Kehrt die Kirche nach dessen Ablösung an den Verhandlungstisch zurück, könnte wieder Bewegung in die letzte große innertschechische Restitutionsaffäre kommen: Seit 1991 wird über die Rückgabe von 29.000 Hektar Land, 140.000 Hektar Wald und 28.451 Liegenschaften, darunter Schulen, Hospitäler, aber auch Privatwohnungen verhandelt, die Tschechiens katholische Kirche für sich beansprucht. Bis auf weiteres gilt der Besitz als "blockiert", wird von einem staatlich kontrollierten Fonds verwaltet und verursacht vor allem Kosten. Laut Agrarminister Jaroslav Palas? koste allein die Verwaltung des kirchlichen Landbesitzes vier Millionen Euro jährlich, während die Einnahmen, etwa aus der Vermietung, 650.000 nicht überschreiten würden. Den Wert der von der Kirche beanspruchten Gebäude und Flächen schätzt die Regierung auf 3,5 Milliarden Euro.

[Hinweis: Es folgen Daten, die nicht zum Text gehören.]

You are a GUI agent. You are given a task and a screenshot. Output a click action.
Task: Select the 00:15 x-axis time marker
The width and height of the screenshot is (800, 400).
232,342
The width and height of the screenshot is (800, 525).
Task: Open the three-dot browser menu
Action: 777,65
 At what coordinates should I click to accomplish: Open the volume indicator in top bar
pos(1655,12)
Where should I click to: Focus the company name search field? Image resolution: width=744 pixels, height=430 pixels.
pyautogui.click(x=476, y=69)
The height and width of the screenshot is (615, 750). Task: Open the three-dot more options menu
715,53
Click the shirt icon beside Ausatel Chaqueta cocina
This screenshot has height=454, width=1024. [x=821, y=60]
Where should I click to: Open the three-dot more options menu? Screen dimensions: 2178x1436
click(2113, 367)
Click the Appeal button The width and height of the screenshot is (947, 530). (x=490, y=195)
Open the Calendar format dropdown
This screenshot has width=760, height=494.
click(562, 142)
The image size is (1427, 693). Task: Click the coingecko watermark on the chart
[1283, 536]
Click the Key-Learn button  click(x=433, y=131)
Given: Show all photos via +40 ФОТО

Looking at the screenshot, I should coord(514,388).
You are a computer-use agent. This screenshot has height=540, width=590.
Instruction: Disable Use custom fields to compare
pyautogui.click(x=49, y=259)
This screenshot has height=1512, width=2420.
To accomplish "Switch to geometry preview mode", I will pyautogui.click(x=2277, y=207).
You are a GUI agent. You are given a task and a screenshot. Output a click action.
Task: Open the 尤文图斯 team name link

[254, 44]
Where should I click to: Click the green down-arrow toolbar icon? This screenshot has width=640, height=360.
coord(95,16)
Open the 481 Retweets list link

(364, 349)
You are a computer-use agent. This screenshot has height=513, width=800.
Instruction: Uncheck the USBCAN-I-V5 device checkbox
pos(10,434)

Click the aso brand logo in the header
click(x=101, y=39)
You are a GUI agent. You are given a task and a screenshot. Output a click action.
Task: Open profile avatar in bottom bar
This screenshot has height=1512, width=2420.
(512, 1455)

Maßlose Selbstüberschätzung
Mit einer ersten Entschädigungstranche 1990/91 hatte die Kirche 175 Gotteshäuser zurück erhalten. Vor drei Jahren versuchte dann aber der damalige sozialdemokratische Premier Milos Zeman, einen Schlussstrich zu ziehen, und bot dem Klerus an, nur all jene Gebäude zurückzugeben, die zu sakralen Zwecken gebraucht würden. Die Bischöfe lehnten ab, seitdem ziehen sich die Verhandlungen hin. Bislang hat es die Kirche nicht einmal geschafft, die von der Regierungsseite geforderte genaue Liste ihrer Forderungen vorzulegen. Stattdessen sorgte Kardinal Vlk mit dem Vorschlag für Verwirrung, der Staat könne sich die gesamte Restitution ersparen, würde er der Kirche eine Rente von jährlich 50 bis 60 Millionen Euro zusichern. Das kam bei Premier Spidla nicht gerade gut an. Ohnehin sind die regierenden Sozialdemokraten des ständigen Streits mit dem Klerus zwischenzeitlich derart überdrüssig, dass Mitte Mai beinahe die Hälfte der sozialdemokratischen Abgeordneten im Parlament gegen das Konkordat stimmte, das zuvor mühevoll von Außenminister Cyril Svoboda verhandelt wurde. Sogar Premier Spidla fiel seinem christdemokratischen Außenminister in den Rücken und enthielt sich bei der Entscheidung über das Konkordat der Stimme.
Dabei war unter der konservativen Vorgänger-Regierung von Václav Klaus das Verhältnis zwischen Staat und katholischer Kirche noch schlechter. Abgesehen von persönlichen Animositäten zwischen Klaus und Kardinal Vlk, widerspiegelte sich darin simples politisches Kalkül der Regierenden: Bei der letzten Volkszählung hatten 58 Prozent der Tschechen angegeben, keiner Religion anzugehören, und nur 25 Prozent eine Restitution des Kirchenbesitzes befürwortet.
Kritische Katholiken wie etwa der Prager Theologe Tomás? Halik werfen dem Hohen Klerus daher vor, seine Position maßlos zu überschätzen und an irrealen Forderungen festzuhalten: "Die Kirche muss erst einmal sagen, was Christen dieser Gesellschaft anbieten können. Erst dann kann man über die Restitution sprechen."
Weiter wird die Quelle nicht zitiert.